Objective: We aimed to determine whether each patient needs to undergo CCTA because of suspected CAD. The main objective of this study is to evaluate the clinical performance of an artificial intelligence (AI)-based tool in predicting significant coronary artery stenosis (>50%), as well as its utility by medical professionals.
Methods: Data for this study have been acquired from 750 participants as part of routine clinical practice in AHEPA (American Hellenic Educational Progressive Association) General Hospital of Thessaloniki. The dataset has several features, including demographics (eg, age, gender), medical history (eg, diabetes mellitus, arterial hypertension), and clinical variables (eg, creatinine, epicardial fat volume). At least 2 expert cardiologists and 2 expert radiologists are involved in this study, who provide the ground truth. A trained AI-based model embedded in an easy-to-use and user-friendly web application is implemented in practice. Several AI algorithms are being examined, and the model found to perform best so far is the Optimized Voting model, which is a combination of the best performing iterations of random forest and extreme gradient boosting. The performance metrics that are being used are accuracy, precision, recall, F1-score, area under the receiver operating characteristic curve, and area under the precision-recall curve.

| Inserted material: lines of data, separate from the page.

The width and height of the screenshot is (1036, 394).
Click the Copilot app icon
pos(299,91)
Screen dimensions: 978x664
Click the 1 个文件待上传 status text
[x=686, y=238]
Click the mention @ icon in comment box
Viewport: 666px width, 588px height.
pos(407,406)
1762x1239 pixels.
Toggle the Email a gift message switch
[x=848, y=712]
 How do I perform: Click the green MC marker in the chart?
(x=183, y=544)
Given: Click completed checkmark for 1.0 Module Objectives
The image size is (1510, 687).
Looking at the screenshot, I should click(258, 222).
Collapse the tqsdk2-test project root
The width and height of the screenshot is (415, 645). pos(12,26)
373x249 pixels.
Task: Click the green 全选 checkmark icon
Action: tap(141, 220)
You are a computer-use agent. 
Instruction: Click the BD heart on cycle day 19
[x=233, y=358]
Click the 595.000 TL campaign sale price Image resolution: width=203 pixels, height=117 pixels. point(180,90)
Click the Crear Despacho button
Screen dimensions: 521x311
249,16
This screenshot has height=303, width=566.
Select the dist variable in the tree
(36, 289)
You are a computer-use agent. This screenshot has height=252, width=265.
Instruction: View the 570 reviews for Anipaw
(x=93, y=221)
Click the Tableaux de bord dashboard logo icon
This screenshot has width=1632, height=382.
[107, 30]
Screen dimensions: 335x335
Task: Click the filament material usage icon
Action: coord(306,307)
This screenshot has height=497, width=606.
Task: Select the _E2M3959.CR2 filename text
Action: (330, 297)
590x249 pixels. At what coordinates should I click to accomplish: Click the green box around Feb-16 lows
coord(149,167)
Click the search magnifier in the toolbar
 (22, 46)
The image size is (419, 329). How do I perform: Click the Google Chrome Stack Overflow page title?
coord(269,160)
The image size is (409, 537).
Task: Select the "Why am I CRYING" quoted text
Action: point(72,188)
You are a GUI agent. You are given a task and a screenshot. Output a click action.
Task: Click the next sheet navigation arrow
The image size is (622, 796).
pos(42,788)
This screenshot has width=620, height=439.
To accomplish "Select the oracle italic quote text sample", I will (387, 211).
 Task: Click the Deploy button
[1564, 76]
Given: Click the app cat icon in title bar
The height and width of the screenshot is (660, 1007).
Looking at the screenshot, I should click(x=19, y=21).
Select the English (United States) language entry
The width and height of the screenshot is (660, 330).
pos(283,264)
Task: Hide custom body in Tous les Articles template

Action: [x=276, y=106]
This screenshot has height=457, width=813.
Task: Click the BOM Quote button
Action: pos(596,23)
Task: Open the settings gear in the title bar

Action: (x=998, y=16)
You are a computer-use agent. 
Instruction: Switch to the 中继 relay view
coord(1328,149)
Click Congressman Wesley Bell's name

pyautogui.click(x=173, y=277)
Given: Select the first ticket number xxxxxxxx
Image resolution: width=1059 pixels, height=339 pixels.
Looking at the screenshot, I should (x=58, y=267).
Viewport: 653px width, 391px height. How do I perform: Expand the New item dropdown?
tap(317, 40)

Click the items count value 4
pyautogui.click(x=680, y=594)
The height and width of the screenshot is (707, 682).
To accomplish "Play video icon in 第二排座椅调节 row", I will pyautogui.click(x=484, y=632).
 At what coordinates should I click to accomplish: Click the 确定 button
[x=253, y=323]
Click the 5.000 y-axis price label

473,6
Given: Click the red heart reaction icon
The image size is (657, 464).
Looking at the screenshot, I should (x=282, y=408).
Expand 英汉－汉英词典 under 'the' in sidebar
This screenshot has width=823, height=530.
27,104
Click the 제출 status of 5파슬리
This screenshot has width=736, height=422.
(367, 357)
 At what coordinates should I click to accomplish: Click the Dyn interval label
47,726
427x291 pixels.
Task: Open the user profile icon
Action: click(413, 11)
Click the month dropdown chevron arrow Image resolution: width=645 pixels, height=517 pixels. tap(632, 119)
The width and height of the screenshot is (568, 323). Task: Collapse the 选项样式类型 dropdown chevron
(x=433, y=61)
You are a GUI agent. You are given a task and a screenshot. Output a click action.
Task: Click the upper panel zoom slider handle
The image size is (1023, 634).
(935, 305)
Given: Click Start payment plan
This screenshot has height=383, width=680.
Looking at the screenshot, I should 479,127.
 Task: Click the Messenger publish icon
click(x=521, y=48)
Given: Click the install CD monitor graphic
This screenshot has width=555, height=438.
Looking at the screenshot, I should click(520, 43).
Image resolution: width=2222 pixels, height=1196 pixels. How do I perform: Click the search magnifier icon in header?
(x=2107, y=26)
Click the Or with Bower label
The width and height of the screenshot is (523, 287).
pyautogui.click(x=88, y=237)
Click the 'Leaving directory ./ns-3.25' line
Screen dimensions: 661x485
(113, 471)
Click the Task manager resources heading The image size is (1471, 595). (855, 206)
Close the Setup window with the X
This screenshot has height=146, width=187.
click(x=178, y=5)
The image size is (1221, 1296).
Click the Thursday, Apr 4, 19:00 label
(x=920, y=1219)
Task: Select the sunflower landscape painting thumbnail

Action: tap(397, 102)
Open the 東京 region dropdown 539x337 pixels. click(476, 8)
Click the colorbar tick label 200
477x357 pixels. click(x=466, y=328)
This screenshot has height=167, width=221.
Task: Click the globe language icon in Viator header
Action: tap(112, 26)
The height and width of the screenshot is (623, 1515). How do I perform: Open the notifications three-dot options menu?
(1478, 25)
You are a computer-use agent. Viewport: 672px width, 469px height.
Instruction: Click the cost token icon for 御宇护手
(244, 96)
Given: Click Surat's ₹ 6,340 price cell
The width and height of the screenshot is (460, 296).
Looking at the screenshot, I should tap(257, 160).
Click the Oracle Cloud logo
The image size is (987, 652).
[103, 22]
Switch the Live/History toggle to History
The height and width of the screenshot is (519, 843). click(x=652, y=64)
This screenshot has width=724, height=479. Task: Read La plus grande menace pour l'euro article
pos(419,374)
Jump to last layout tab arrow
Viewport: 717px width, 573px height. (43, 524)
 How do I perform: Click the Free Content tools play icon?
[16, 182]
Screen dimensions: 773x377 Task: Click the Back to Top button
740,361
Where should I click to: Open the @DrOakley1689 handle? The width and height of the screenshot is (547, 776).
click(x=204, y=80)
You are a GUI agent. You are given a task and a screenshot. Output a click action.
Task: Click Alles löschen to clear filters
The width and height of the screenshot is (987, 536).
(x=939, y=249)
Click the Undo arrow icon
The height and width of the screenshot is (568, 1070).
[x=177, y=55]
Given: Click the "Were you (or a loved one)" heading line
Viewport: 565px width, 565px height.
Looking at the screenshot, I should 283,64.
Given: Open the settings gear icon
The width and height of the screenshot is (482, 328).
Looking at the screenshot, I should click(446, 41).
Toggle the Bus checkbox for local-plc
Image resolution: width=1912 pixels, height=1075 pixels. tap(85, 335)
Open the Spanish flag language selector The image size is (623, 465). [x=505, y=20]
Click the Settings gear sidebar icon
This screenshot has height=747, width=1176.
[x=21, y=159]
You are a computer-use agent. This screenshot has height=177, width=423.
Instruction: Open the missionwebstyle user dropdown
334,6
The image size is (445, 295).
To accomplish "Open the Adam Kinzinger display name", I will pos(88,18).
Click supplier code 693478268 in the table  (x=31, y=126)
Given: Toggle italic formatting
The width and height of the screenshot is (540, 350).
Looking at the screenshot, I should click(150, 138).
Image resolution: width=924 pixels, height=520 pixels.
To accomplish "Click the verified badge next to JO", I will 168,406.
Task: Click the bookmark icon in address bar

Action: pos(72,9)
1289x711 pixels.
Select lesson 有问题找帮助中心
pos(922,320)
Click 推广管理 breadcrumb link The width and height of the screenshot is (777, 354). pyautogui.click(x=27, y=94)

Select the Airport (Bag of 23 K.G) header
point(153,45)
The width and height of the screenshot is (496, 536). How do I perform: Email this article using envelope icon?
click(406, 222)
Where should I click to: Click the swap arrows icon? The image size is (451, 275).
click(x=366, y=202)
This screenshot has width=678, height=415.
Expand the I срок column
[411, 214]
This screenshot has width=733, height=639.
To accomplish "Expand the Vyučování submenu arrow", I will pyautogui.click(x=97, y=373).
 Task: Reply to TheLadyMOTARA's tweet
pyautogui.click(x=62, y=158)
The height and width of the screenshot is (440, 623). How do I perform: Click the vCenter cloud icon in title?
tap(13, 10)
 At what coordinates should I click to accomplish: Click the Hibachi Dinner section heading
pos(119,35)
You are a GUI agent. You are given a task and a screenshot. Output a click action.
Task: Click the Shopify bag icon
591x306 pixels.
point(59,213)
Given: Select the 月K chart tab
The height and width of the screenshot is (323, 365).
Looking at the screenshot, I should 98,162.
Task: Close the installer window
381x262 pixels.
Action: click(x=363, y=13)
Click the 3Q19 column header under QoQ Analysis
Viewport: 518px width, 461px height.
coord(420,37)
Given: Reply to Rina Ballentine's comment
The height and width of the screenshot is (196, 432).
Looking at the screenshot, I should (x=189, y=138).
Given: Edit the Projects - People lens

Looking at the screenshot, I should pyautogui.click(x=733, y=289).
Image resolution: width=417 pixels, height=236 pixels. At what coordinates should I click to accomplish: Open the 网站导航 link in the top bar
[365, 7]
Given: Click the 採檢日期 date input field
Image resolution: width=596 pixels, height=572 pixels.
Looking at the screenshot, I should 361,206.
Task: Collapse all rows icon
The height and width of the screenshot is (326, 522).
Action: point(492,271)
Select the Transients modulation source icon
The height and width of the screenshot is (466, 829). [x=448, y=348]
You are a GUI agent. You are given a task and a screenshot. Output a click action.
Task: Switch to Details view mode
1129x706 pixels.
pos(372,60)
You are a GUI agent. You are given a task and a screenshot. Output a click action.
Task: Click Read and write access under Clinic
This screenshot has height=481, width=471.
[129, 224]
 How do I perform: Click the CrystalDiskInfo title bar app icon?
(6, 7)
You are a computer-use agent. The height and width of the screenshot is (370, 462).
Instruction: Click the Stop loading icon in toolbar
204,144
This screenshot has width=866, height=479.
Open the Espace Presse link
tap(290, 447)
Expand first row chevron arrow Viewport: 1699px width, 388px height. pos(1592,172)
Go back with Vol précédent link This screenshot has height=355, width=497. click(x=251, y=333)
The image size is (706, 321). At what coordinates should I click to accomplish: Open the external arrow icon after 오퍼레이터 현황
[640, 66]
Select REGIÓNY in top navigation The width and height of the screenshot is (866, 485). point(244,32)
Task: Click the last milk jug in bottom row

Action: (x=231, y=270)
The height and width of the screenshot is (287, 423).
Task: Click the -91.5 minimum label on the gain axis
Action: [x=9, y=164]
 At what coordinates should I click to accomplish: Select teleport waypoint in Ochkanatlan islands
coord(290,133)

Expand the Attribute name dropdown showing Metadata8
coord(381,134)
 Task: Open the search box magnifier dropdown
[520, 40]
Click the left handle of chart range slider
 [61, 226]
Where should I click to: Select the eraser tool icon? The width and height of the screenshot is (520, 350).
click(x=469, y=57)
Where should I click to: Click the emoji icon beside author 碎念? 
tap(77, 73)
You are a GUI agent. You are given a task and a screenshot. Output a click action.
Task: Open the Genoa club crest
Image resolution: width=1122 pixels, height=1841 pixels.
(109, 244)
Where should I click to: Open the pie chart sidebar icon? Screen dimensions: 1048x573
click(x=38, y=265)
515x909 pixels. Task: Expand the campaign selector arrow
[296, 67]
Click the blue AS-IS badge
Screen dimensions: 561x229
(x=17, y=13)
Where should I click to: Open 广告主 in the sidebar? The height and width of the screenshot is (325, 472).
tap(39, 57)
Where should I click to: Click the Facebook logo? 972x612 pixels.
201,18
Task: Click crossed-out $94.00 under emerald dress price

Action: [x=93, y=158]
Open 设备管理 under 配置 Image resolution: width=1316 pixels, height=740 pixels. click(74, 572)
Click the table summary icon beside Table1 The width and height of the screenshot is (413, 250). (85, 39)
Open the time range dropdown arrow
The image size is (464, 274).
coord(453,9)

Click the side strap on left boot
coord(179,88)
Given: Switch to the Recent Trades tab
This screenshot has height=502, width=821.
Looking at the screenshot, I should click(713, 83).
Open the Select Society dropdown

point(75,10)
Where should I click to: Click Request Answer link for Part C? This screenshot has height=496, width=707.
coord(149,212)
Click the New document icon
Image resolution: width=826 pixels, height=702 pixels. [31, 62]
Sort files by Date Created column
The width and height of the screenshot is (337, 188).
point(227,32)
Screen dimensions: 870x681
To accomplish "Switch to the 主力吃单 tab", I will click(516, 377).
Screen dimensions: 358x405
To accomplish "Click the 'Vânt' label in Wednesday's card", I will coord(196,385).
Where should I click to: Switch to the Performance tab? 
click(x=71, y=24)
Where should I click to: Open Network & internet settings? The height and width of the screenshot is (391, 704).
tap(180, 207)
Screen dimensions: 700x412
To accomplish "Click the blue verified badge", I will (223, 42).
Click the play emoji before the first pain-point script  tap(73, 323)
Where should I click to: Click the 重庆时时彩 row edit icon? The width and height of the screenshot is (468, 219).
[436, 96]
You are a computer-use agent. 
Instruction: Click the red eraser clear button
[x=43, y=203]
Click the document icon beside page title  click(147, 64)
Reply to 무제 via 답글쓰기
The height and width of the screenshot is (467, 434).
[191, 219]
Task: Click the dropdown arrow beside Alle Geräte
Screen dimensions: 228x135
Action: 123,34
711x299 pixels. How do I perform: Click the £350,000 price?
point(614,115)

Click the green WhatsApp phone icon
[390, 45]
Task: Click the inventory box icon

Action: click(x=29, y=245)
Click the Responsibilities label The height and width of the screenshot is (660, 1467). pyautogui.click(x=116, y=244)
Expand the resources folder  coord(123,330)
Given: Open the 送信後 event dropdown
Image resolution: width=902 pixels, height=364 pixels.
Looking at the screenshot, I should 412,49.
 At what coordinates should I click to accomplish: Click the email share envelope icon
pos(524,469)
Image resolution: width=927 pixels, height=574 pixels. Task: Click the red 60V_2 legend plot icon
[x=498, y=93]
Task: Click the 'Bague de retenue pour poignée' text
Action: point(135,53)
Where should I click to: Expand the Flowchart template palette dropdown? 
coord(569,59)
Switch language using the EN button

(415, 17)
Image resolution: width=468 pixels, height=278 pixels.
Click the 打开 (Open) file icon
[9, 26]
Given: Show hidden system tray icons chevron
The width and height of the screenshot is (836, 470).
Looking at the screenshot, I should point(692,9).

Results: Recruitment for this study began in July 2023. Data collection, development, training, and deployment of the AI web tool were completed by May 2024. In total, data from 500 individuals were collected for training and internal validation, while the best performing model was validated externally in another 250 individuals. For training and internal validation, the dataset was split into 70% for training and 20% for validation and 10% for testing. Currently, the best performing model achieves an accuracy of approximately 82% in successfully predicting stenosis greater than 50%. Additionally, an explainable AI algorithm is used to provide explanations in relation to the decisions made aiming to increase the trust of the clinicians in the tool.
Conclusions: The proposed study represents a novel approach of a web-based AI-driven solution with explainability features for optimizing patient stratification with the goal of improving diagnostic yield and cost-effectiveness of CCTA utilization within the context of cardiology clinical practice.
International registered report identifier (irrid): DERR1-10.2196/67697.